自分は男なので痴漢に遭ったことはない。ぼんやりしているせいなのか周りでその様な場面に遭遇したこともない。ただ痴漢に遭ったらびっくりして声が出ないとよく聞くがこれについては一度似た様な経験をして本当にそうだなと思ったことがある。

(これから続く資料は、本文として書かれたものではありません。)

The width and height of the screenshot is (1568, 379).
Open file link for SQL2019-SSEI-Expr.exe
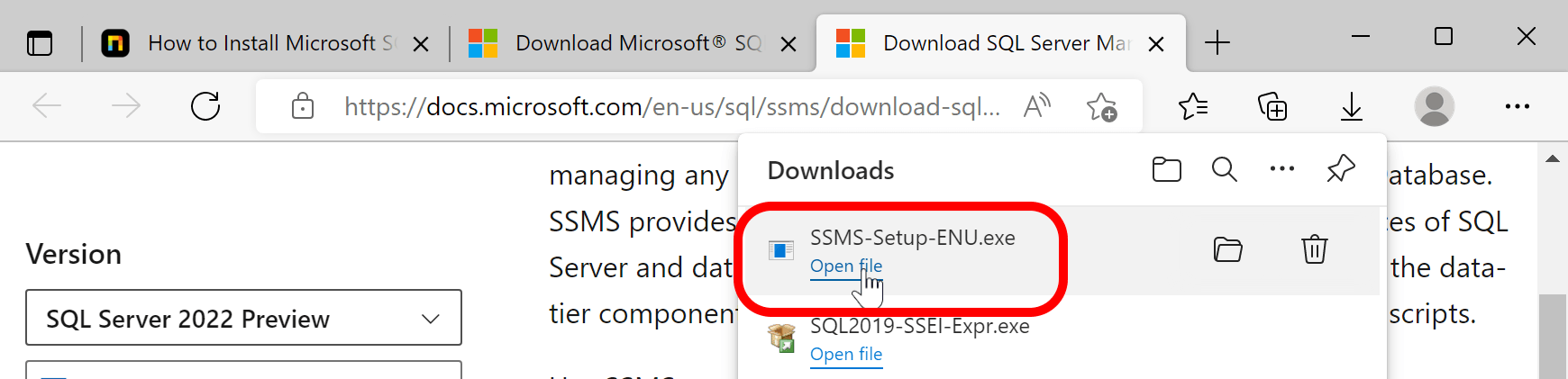845,355
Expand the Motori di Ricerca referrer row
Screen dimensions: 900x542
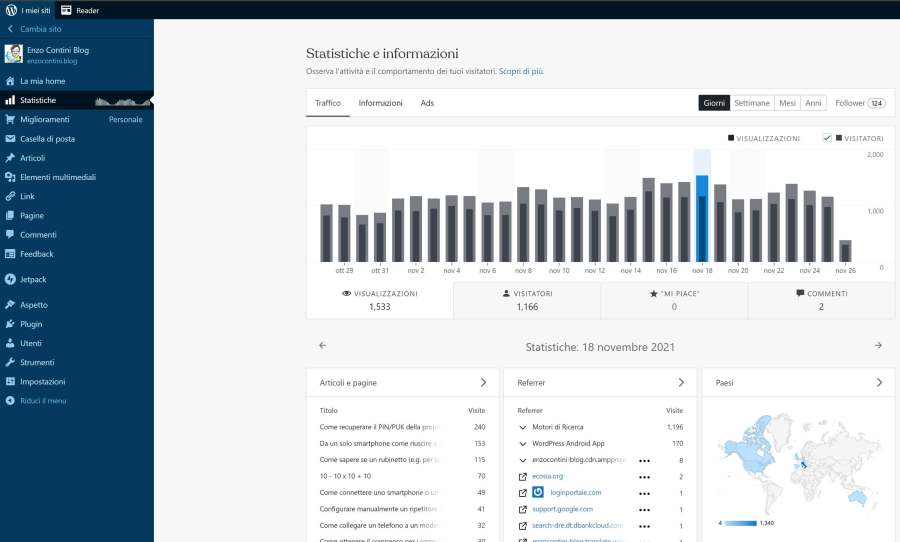[x=522, y=427]
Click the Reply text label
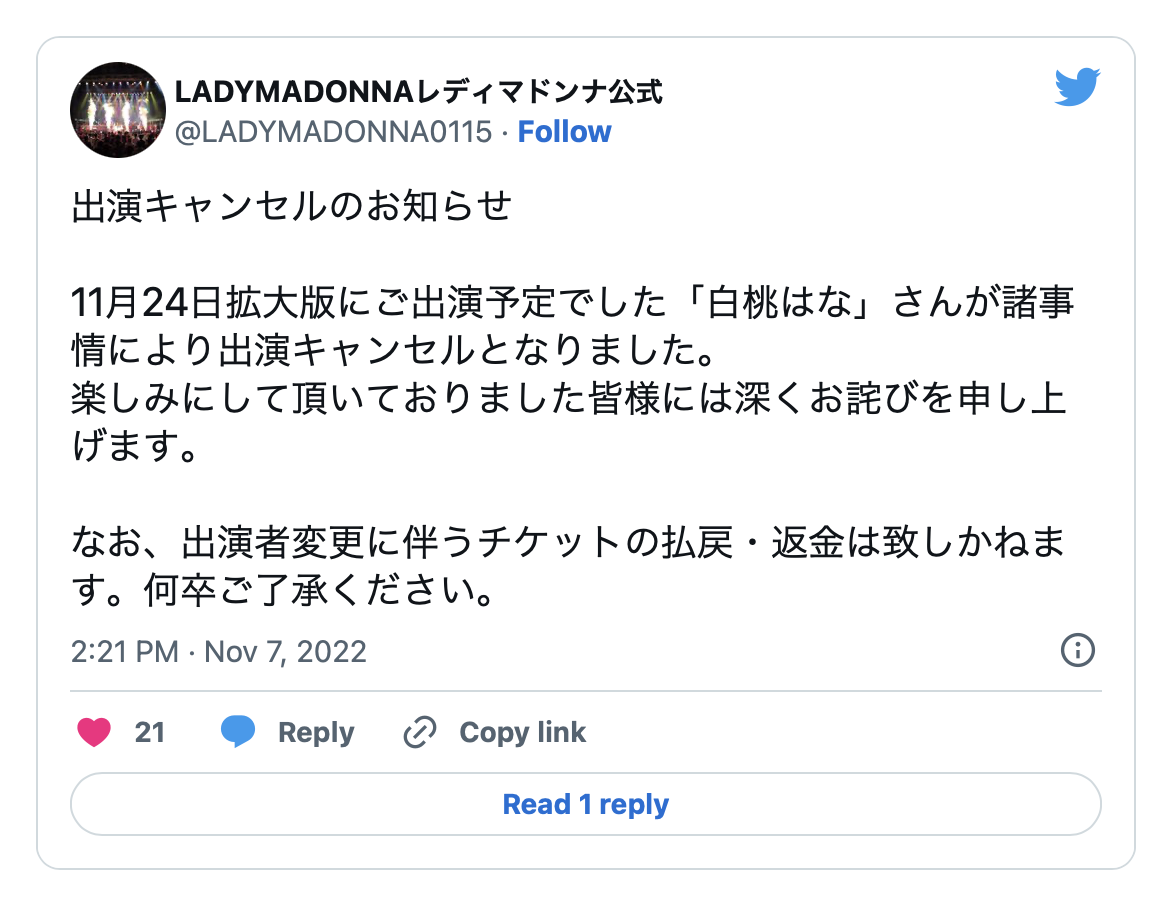Screen dimensions: 1156x906 pyautogui.click(x=316, y=733)

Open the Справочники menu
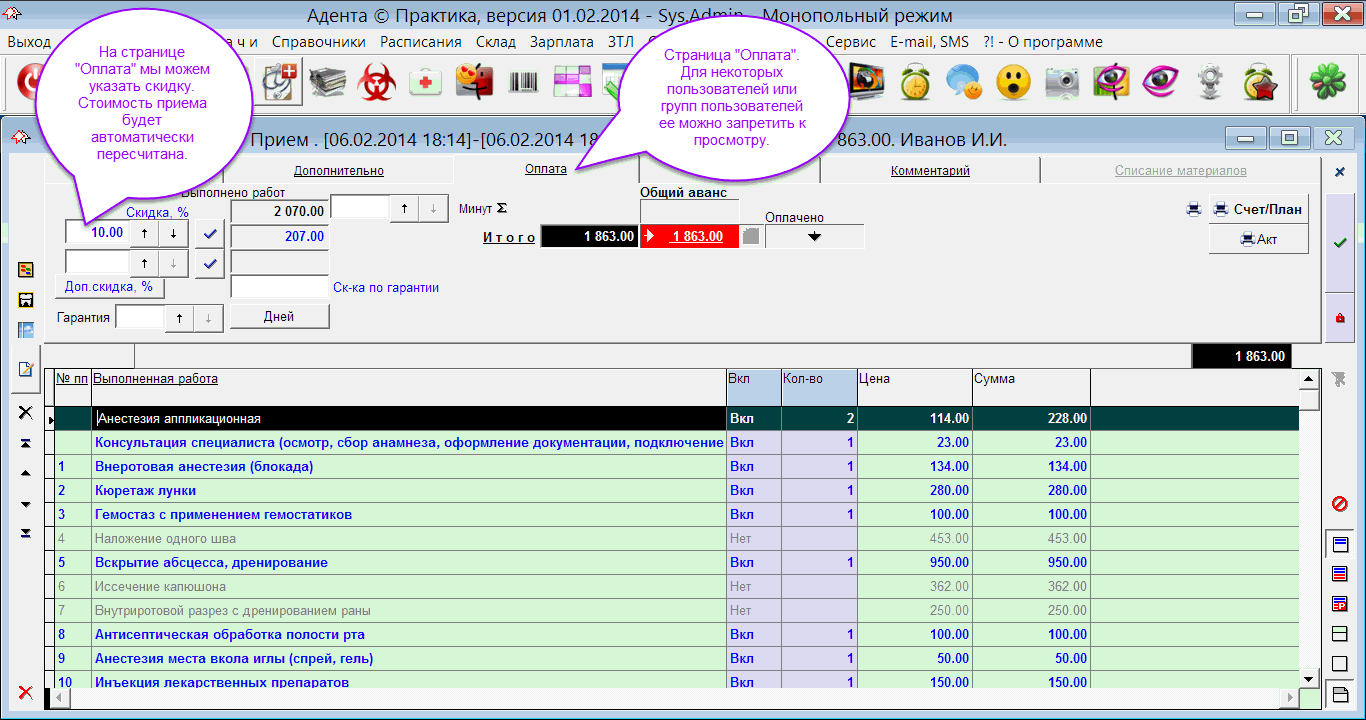[318, 42]
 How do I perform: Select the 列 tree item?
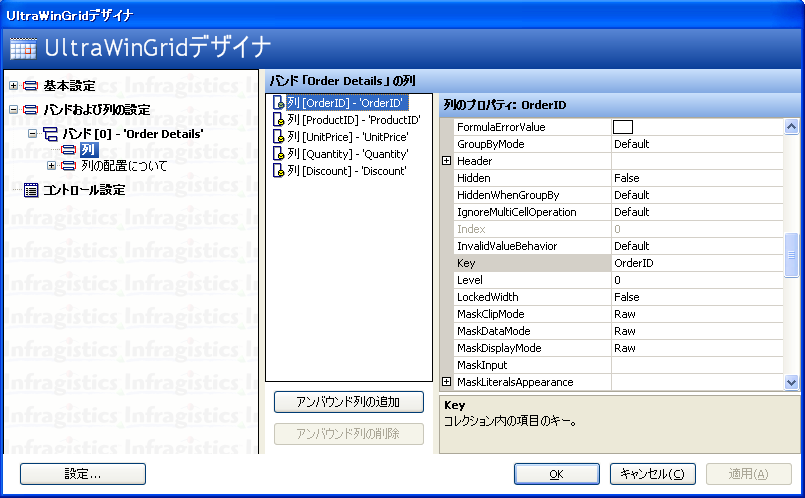click(x=88, y=150)
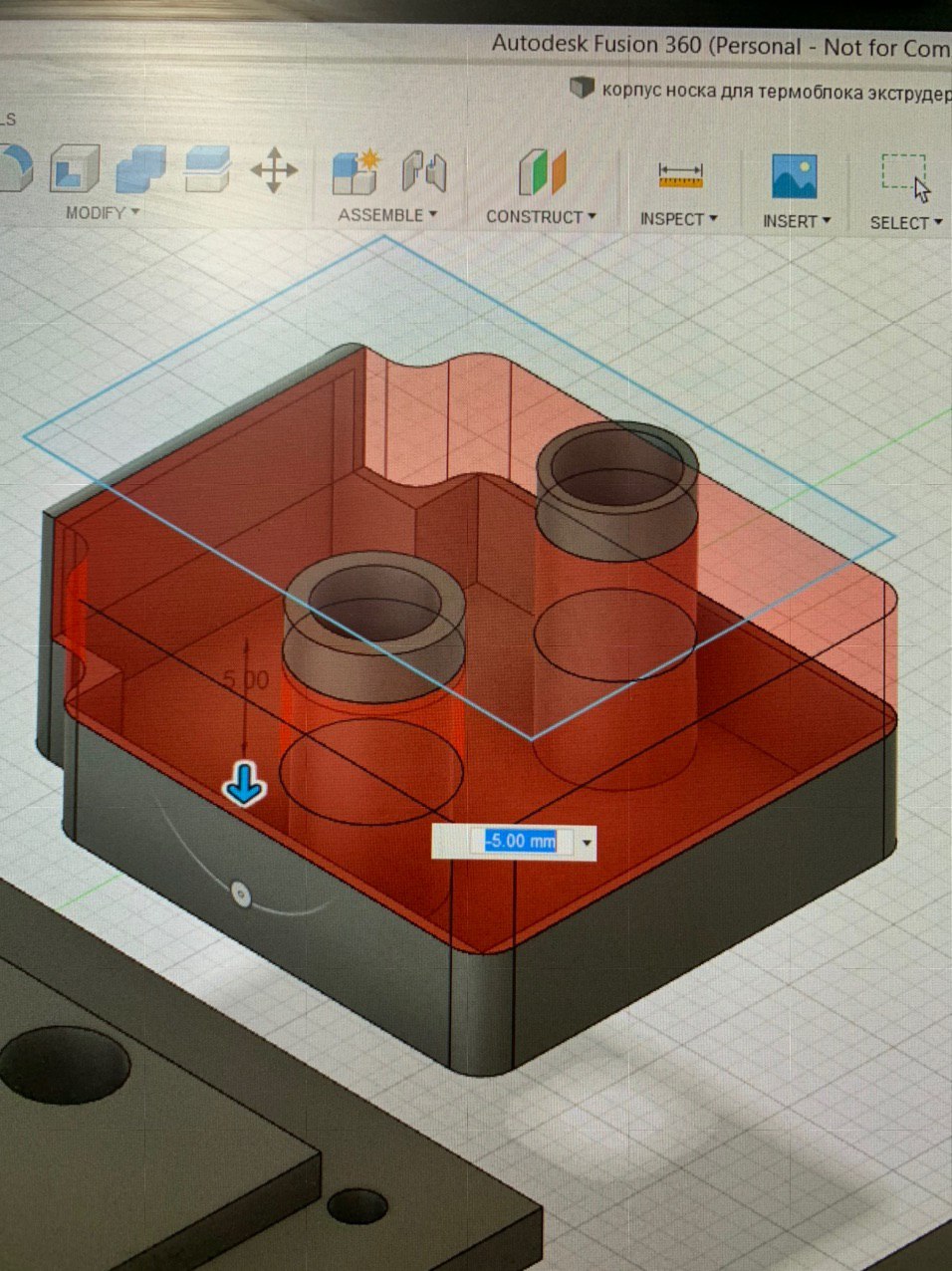Open the INSPECT menu
The width and height of the screenshot is (952, 1271).
(x=678, y=219)
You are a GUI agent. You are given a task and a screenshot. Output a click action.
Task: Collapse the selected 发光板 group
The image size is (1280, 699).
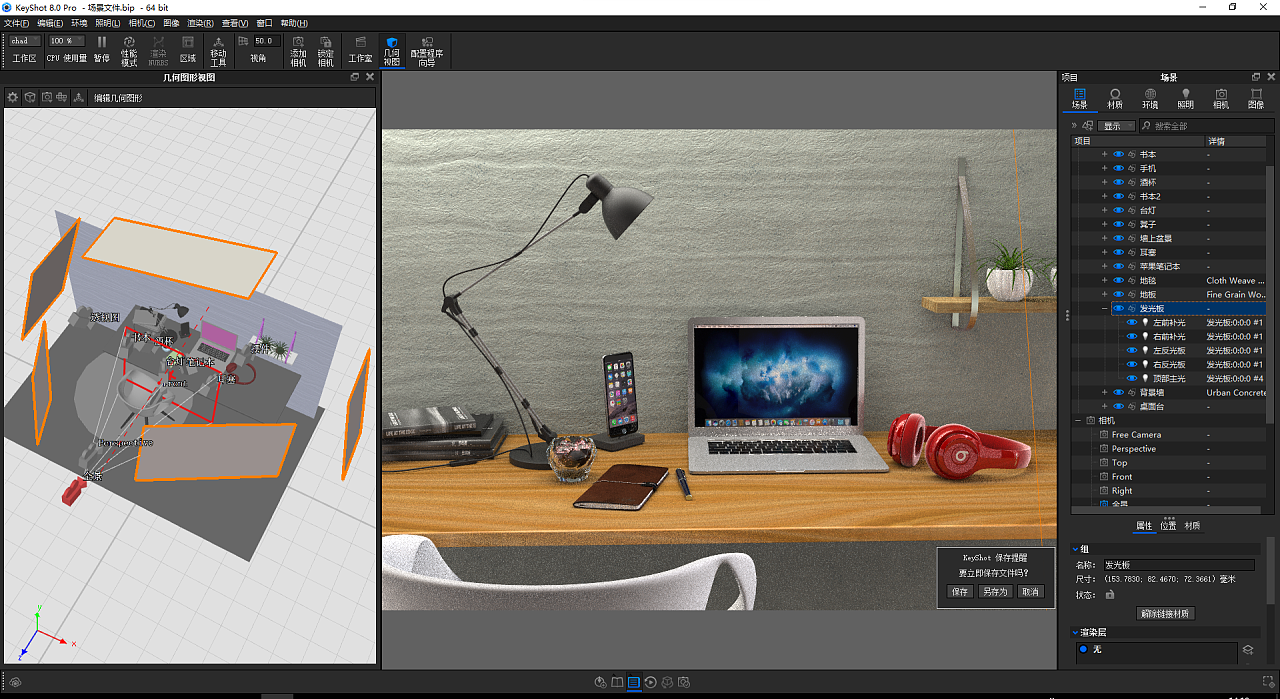tap(1103, 308)
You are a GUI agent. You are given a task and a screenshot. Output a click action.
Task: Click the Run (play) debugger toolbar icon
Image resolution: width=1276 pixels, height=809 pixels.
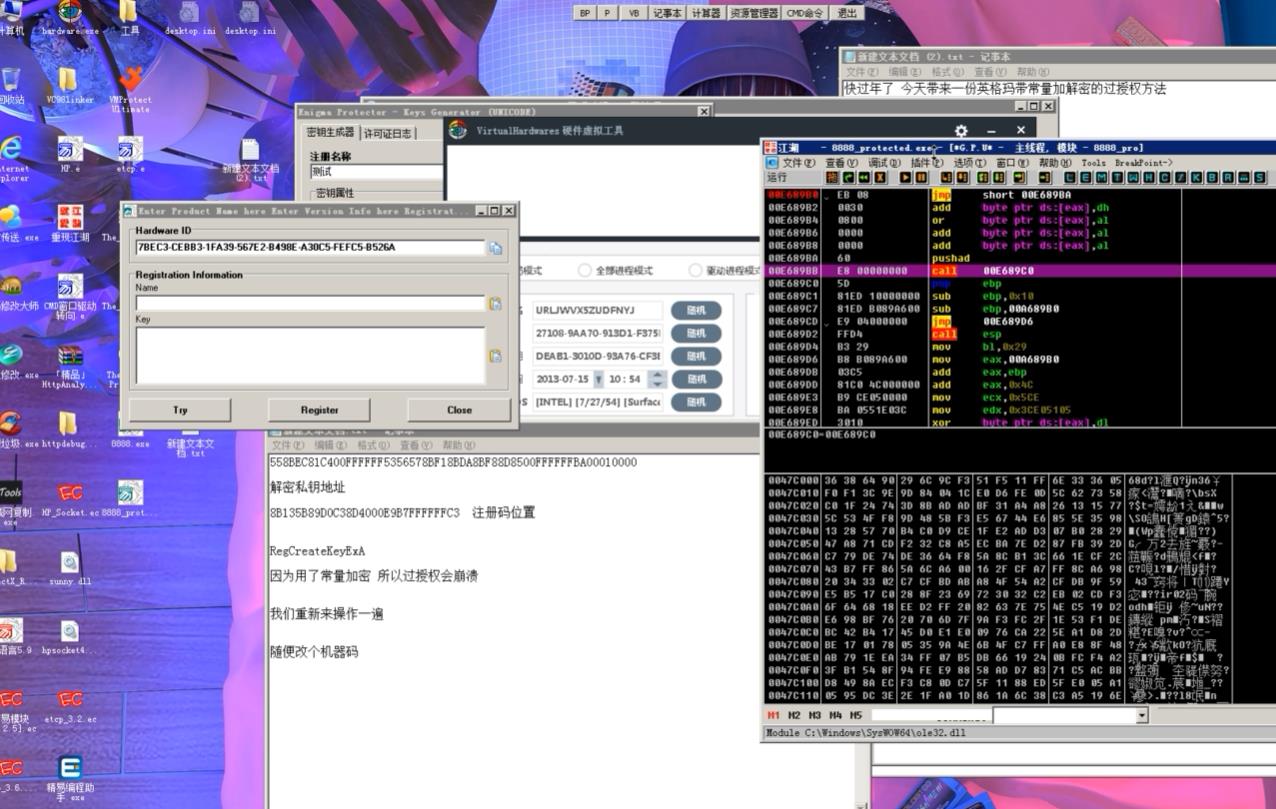pyautogui.click(x=905, y=178)
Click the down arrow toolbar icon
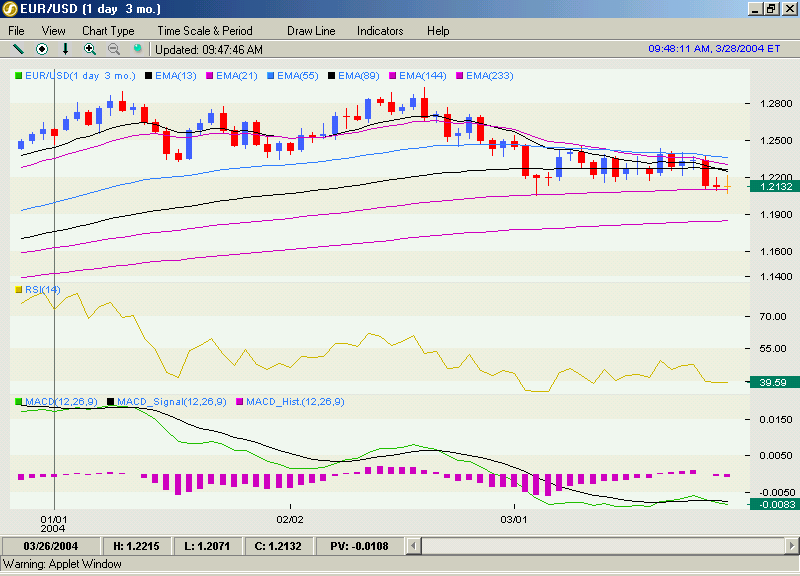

長崎に住んでいた頃市内の路面電車の車内で起きた。季節は夏。夏なので半袖にスラックス。半袖のシャツはスラックスの中にしまい腰のベルトが外に出ている服装だった。車内で立っていた。そのベルトをいきなり掴まれたのである。後ろからだった。ギョッとして振り返ると杖を腕にぶら下げた高齢のおばあちゃんだった。しっかり両手で自分のベルトを掴んでいる。と、次の瞬間には隣の男の人のベルトに移動した。移動したというか同じ様に隣の人のベルトを両手で掴んで電車の出口に向かっていた。そのときにやっと声が出てきそうになったが出さなかった。ベルトを掴まれた瞬間は何が起きたのか分からなくてちょっとしたパニックに陥っていた。心の中ではうわぁっ!?と叫んでいたがその叫びは声にはならなかった。おばあちゃんの仕業と分かって少し落ち着いたときには叫ぶタイミング(といったものがあれば?だが)を失していた。次の駅で降りるのだろう。杖をついて車内を移動してはバランスが取れずコケるから仕方なく(?)他人のお世話になって出口に向かっているのは見た目にも明らかだった。なので隣の人も何も声を出さなかった。叫びもしなかった。自分と同じ。少し遅れたタイミングで自分と同じ様にビックリし状況を理解して黙ったまま事の推移を見守ったのだろう。それにしてもたくましいおばあちゃんだった。あんたのベルトをほんの少し借りるよ。なあに人様に迷惑かけているわけじゃないさ。ちょっと近くの人の手を貸してもらう代わりにベルトを掴ませてもらって杖代わりにさせてもらうだけなのさ。また会ったときにはよろしくね。そんなつぶやきというか言い訳が聞こえてきそうな後ろ姿だった。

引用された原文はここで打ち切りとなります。